Por un lado ‘damos fluyendo con las emociones, de forma abusiva’ y es normal que exista nostalgia, pero os diré algo que tod@s tendemos a olvidar: Ningún día que este por venir, difícilmente será mejor que el pasado; lo que nuestra mente recuerda y recrea de aquella persona que en su día no valorábamos ser ya no existe, contundente pero exacto, porque vivir del recuerdo de quienes fuimos, propicia que nos olvidemos de dar lo mejor de nosotr@s para escribir ese futuro que solo creamos avanzando en el presente.

Lejos de ser metafísico y trascendental, y sin ser afirmación irreprochable (puesto que cada caso es un mundo), lo que acontece no depende de nosotros (‘no’) pero sí el poder desenvolvernos dando lo mejor de nuestras capacidades.

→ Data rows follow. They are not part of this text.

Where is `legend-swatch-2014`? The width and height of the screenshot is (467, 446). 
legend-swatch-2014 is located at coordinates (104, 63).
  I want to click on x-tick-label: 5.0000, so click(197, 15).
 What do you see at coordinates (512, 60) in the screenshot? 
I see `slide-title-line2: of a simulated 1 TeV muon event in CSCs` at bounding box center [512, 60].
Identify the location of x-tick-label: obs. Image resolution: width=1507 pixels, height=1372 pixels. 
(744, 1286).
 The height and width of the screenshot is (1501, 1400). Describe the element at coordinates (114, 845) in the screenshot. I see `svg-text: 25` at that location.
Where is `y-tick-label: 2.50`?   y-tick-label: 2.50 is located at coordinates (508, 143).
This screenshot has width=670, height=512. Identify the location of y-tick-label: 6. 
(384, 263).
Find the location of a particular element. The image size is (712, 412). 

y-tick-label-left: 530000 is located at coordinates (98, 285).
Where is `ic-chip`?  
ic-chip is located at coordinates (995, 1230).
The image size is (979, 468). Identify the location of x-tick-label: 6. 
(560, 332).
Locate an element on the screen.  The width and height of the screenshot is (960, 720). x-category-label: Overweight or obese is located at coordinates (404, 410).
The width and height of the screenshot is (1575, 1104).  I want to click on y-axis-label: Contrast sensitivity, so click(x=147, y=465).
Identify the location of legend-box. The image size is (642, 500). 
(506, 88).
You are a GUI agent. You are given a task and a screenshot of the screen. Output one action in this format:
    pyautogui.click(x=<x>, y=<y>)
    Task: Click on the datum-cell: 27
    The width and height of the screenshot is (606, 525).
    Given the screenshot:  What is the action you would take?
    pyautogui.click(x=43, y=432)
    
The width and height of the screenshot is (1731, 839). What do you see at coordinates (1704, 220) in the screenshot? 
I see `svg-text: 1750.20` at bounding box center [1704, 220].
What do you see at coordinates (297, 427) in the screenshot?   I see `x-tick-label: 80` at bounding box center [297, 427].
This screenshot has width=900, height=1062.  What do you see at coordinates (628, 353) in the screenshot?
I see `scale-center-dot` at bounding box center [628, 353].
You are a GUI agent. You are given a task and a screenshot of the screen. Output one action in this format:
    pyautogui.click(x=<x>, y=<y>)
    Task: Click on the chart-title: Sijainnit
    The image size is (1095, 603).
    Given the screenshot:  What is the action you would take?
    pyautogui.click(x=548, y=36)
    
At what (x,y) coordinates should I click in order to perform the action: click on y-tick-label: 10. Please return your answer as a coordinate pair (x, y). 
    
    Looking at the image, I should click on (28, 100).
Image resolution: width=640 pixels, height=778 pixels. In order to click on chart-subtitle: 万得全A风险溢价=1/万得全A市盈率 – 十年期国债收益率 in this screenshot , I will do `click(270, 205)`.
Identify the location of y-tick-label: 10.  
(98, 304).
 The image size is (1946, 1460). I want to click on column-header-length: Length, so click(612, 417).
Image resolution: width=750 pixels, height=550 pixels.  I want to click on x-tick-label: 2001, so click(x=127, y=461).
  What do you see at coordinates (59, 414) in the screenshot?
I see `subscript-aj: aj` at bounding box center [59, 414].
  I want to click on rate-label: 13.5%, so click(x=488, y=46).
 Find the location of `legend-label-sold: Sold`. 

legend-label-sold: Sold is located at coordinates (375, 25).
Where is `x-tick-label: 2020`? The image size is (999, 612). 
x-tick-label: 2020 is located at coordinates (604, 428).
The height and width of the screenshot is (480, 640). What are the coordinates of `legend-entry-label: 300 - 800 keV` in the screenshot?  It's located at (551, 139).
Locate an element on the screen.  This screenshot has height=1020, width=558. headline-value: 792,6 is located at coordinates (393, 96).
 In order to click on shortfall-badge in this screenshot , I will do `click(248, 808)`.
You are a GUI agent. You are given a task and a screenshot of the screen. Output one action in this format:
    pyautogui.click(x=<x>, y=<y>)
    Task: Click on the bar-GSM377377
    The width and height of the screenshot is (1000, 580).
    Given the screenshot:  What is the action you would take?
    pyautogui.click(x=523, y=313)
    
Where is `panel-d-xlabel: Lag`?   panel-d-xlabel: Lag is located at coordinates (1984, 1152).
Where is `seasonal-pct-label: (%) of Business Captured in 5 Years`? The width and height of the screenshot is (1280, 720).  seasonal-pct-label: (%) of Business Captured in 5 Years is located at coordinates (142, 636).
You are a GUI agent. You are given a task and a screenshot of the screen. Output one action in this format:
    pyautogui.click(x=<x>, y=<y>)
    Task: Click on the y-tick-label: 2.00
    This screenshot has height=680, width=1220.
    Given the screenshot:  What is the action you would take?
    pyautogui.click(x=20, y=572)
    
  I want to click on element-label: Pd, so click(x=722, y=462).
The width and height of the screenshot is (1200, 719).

En lo personal os reconozco mi siguiente temor el cuál siempre tengo muy presente: aquello que sabes que puedes hacer, si un día porque todo conspira para que así sea (realidad personal y familiar) para dejar de hacerlo, puede que pasado el tiempo al volverlo a retomar no dispongas de las mismas facultades y no solo las físicas (también de la motivación) para realizarlo, con la soltura y éxito que recordabas.

Vivimos en una trampa e hipoteca de por vida en la que no existiendo 'verdades absolutas' conviene hacer uso de la previsión, de nuestro “yo” más atrevido en otras y de nuestra firmeza y auto-valoración personal: "Siempre" (es nuestro combustible).
Por el que el lema que como 'mantra' elijo seguir, es el que alguna ocasión he comentado: “nos arrepentimos y cuestionamos por todo aquello que no nos atrevimos a realizar pero rara vez en aquello por lo que tuvimos las suficientes ‘agallas’ para ponerlo en práctica.

Por lo que es recomendable y no temerario afrontar el día a día con el empuje de hacerlo, para forjar nuestro paso en el camino, a sabiendas que si nuestra convicción deja de ser firme corremos el riesgo de hacernos “incapaces” (de no poder afrontarlo con el éxito deseado y con la correspondiente frustración de conocerlo de una forma diferente a la esperada). 



Y cuando nuestra naturaleza nos fuerce a asumir que no nos es posible, mejor no resignarse sin más, recordemos que solo se desprende una capa de nuestra superficie con ello, porque nuestra "esencia" nunca se verá alterada si así decidimos que sea.